How easy it is for us to forget the promise and the hope that has been bequeathed to us.  The glory of Jesus, according to the seventeenth chapter of St. John’s Gospel  is that he has given eternal life and hope to all of his people through his life, his death, his resurrection and ascension.  In Jesus Christ, the very word of God, God himself is made known to those who would believe in him.  The world chooses not to know him. The world chooses still to labour away in those dark satanic mills, and yet, for those with eyes to see and ears to hear, God has made himself known in Christ Jesus.  In Jesus we have found hope, we have encountered the living God. That encounter, that relationship brings peace, brings reconciliation, brings hope, and brings new and everlasting life.  All these things he has given us, and yet even as he returns to the Father, our faith begins to falter, and we begin to wonder, did his feet in ancient time actually walk upon mountains and pastures green?

Yet, through the gift of the Holy Spirit, although he is no longer in the world, he is present in the world through his church, the body of Christ.  Jesus says, “I am no longer in the world, but they are in the world.” Can we dare to believe that he is present in us, in our communion, in our community, in our love for one another and in our compassion and love for this broken world?  Can we dare to believe, even as the powers of evil tempt us to doubt and despair, that he dwells in us and we in him?  Can we believe that even as the earthly Jerusalem is continually wrought with violence and strife, the new Jerusalem is being built every time we worship together, pray to God, serve and love?  Jesus himself prayed to the Father that we might be protected from the snares of the evil one, that we might be guarded from harm, and guarded from hopelessness and despair, that we might be faithful to our calling, and that we might be one with each other and him, even as he and the Father are one.

As Blake wondered, and perhaps even doubted a fabled Jerusalem in England’s golden past, he knew that Jerusalem could only be built through the apostolic faithfulness of the children of God.  Even if Jesus never set foot in England, or in North America -- in the presence of the Church, his true and living body, Jesus is amongst us, walks amongst us, is seen on mountain and in vale, his countenance scatters the clouds and the tramples down the dark satanic mills of our own day. 
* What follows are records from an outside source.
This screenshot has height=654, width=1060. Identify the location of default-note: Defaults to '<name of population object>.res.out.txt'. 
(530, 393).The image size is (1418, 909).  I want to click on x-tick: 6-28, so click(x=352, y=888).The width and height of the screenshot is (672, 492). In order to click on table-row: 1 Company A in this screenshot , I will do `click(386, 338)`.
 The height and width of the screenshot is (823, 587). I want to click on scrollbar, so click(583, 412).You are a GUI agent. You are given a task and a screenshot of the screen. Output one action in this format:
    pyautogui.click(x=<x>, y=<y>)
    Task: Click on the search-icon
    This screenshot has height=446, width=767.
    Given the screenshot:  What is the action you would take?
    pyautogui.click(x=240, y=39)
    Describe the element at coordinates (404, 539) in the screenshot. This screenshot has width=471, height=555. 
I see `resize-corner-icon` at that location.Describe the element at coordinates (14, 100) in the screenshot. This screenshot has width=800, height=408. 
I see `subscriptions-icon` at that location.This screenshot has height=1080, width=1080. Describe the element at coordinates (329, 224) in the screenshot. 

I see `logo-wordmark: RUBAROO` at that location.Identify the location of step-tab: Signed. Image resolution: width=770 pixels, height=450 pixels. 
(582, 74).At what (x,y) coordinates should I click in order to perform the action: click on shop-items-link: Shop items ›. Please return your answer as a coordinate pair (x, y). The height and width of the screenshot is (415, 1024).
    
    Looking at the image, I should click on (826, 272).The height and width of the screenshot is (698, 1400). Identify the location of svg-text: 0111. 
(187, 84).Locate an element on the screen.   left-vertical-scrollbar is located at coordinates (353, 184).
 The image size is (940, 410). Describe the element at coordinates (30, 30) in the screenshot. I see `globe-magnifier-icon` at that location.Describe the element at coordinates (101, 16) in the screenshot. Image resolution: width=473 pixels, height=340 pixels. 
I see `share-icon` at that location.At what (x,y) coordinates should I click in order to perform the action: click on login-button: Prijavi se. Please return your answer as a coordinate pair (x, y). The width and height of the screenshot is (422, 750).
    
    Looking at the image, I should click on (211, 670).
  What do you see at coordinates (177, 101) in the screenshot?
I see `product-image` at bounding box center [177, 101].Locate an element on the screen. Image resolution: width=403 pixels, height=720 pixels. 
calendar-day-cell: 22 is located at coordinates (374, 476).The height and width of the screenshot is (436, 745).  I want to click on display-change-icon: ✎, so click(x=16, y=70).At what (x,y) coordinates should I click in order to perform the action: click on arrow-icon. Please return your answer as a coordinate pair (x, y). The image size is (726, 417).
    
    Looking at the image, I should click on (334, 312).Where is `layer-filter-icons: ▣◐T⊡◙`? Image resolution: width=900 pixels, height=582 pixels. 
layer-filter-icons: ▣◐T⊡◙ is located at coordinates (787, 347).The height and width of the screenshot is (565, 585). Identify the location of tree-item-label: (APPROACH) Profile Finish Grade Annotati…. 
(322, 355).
And so Blake wondering about the past, sings with certainty about today, and our role in building the new Jerusalem:

Bring me my bow of burning gold!
Bring me my arrows of desire!
Bring me my spear! O clouds, unfold!
Bring me my chariot of fire!

Blake prays not for earthly weapons but spiritual weapons, an arrow of desire, a chariot of fire that he might be aflame with a holy passion for justice, for peace, for the new Jerusalem.

I will not cease from mental fight,
Nor shall my sword sleep in my hand,
Till we have built Jerusalem
in this our green and pleasant land.

Jesus prayed that his departure would not disable his disciples, but rather empower them.  And so, as we shall hear next week at Pentecost, he breathed the fire of the Holy Spirit upon them that they might be enflamed with desire for the peaceable and new Jerusalem.  Shall we shrink from the task? Shall we grow cold as the dark satanic mills of this age breath fire?  Or shall we burn with passion for God’s kingdom about which Blake sung?  The feet of Jesus walked in Jerusalem of old and yet through the power of his Spirit, and through the arrows of desire that bring us, and the chariot of fire upon which we go forth, may the gospel of Jesus be proclaimed in this, our green and pleasant land.